Pagina:Album der Natuur 1861.djvu/387

Uit Wikisource
Deze pagina is proefgelezen
359
DE GEOGRAPHISCHE VERSPREIDING DER DIEREN.

Intusschen wordt ook de hippopotamus niet door geheel Afrika aangetroffen. Eene nadere opgave van de landen en gewesten is daarom noodig, en eene bloote aanwijzing, dat eene soort in Azië of Amerika leeft, gelijk men in algemeene werken over de natuurlijke geschiedenis uit de vorige eeuw dikwerf aantreft, moet als geheel onvoldoende beschouwd worden[1].

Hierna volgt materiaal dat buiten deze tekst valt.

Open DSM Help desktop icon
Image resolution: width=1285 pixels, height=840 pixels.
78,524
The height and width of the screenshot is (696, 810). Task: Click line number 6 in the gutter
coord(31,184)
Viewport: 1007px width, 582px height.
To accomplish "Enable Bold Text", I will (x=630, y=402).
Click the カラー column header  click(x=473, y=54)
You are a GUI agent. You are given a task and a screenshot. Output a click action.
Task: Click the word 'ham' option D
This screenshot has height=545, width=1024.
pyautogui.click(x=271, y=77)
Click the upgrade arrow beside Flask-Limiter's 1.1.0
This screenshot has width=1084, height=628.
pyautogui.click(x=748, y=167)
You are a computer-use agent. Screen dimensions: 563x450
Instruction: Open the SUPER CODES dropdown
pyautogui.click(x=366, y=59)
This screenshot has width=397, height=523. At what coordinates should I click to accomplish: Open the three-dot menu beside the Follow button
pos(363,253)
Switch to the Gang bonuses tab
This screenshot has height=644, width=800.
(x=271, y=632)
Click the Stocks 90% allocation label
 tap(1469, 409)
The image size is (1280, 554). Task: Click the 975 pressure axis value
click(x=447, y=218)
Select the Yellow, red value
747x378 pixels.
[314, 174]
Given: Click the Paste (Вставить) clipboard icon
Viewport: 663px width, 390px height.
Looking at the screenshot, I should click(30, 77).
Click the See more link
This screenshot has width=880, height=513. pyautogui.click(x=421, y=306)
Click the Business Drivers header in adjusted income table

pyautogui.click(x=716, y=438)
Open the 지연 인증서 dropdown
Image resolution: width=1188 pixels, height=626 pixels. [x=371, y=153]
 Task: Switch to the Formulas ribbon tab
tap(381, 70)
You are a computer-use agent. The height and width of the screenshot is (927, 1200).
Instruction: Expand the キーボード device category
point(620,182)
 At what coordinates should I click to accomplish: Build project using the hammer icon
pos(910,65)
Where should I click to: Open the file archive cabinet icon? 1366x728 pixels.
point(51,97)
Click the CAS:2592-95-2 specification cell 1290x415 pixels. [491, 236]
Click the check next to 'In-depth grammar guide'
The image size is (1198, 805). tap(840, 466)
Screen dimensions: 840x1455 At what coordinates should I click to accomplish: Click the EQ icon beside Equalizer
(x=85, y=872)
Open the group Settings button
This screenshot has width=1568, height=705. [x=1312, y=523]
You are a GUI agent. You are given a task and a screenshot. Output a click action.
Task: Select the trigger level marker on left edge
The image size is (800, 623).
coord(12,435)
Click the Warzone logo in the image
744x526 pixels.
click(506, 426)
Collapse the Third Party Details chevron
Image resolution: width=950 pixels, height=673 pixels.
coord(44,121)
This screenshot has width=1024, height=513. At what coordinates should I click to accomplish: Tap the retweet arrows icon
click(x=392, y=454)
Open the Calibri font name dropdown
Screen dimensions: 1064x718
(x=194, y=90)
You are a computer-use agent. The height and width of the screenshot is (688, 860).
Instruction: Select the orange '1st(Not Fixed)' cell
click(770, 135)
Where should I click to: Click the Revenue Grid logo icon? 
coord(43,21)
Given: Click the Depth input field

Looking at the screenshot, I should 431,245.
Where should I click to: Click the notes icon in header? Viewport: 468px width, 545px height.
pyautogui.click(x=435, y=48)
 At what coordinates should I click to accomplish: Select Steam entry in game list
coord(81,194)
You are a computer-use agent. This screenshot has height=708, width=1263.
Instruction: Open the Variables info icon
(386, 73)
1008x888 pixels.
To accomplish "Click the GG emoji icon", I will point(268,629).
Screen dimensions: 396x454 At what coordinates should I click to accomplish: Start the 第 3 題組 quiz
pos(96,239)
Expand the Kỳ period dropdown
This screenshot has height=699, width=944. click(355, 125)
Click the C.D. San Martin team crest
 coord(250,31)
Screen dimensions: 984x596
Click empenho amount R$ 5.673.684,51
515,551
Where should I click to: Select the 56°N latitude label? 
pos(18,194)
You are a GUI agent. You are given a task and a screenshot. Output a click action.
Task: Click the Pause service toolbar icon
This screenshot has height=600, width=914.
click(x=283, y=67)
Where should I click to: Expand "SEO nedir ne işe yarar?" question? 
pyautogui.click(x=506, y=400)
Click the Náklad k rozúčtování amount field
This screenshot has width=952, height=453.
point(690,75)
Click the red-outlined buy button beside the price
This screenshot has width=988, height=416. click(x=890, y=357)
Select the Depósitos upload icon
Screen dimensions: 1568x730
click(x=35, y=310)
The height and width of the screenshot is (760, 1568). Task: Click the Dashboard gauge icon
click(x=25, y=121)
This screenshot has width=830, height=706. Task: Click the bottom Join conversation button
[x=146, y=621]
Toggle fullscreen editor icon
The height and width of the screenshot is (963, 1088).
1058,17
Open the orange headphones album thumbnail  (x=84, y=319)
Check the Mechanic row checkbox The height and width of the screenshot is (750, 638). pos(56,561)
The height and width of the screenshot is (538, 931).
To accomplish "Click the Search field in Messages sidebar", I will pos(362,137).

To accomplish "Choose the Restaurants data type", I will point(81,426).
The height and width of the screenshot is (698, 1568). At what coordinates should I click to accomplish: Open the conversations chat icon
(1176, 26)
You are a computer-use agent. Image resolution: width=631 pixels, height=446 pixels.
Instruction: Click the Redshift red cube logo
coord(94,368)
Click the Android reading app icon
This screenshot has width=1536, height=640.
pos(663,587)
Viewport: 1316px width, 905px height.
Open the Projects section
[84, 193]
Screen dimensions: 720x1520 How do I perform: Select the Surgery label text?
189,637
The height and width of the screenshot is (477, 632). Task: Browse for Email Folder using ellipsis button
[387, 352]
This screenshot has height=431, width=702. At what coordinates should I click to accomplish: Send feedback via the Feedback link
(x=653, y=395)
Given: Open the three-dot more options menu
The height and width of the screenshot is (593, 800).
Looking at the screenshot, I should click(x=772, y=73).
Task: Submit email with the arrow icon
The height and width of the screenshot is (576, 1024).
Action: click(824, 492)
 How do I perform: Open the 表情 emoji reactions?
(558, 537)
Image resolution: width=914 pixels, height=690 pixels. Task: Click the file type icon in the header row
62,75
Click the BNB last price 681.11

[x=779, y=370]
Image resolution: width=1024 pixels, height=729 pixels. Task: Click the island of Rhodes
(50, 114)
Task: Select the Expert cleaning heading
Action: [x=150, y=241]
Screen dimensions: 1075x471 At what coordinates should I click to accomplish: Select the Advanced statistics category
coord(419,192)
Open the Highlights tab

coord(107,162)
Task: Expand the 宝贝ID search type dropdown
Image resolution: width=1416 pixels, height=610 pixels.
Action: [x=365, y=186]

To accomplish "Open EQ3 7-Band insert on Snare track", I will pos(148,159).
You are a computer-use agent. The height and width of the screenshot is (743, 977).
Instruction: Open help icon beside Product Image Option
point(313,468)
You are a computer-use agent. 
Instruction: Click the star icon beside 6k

Doch niet slechts kan de opgave van de woonplaats eener diersoort te algemeen, zij kan ook te beperkt zijn. Ook van dergelijke gebrekkige opgaven vindt men voorbeelden bij vroegere en latere schrijvers, hoezeer zij niet zoo menigvuldig zijn, als de voorbeelden van eene, te ruim en te onbepaald opgegeven verblijfplaats. Wanneer wij van eene of andere insektensoort bij fabricius b.v. lezen, dat zij te Kiel of te Parijs leeft, dan beteekent dit eigenlijk niets anders, dan dat zij aldaar gevonden werd. Zulke beperkte woonplaatsen hebben echter de diersoorten niet, dat zij aan de omstreek eener enkele stad gebonden zijn. Het zou belangrijk wezen te onderzoeken, welke soorten binnen de engste grenzen beperkt zijn. Voor het plantenrijk heeft alphonse decandolle aangetoond, dat er meer soorten zijn, die eenen zeer beperkten kring van verspreiding hebben, dan zoodanige, welke zich zeer ver hebben verspreid. De meest beperkte soorten zijn grootendeels zulke, welke op eilanden gevonden worden; dit geldt evenzeer voor het dieren- als voor het plantenrijk. Maar ook onder de soorten, die op het vaste land van een der werelddeelen gevonden worden, zijn enkele aan bepaalde plaatsen gebonden en slechts binnen beperkte grenzen aangetroffen, zoo dat zij naauwelijks het honderd duizendste gedeelte van de oppervlakte onzer aarde innemen [2]. Het zijn, wat de dieren betreft, vooral soorten, die op bergen leven of die zich in onderaardsche holen ophouden; tot de laatste behoort b.v. in Europa de Proteus, een dier, dat aan eene larve van een' zoetwatersalamander gelijkvormig is, door kieuwen en longen ademt, en zich in

  1. Zelfs in de laatste uitgave van het zamenstel der natuur (Systema naturae) van linnaeus vinden wij vaak niets meer achter eene soort vermeld, dan dat zij in Azië of Amerika leeft. Even algemeen zijn veelal de opgaven, die fabricius aangaande insektensoorten in zijne werken mededeelt.
  2. Géographie botanique raisonnée, par alph. decandolle. Paris et Genève, 1855; p588.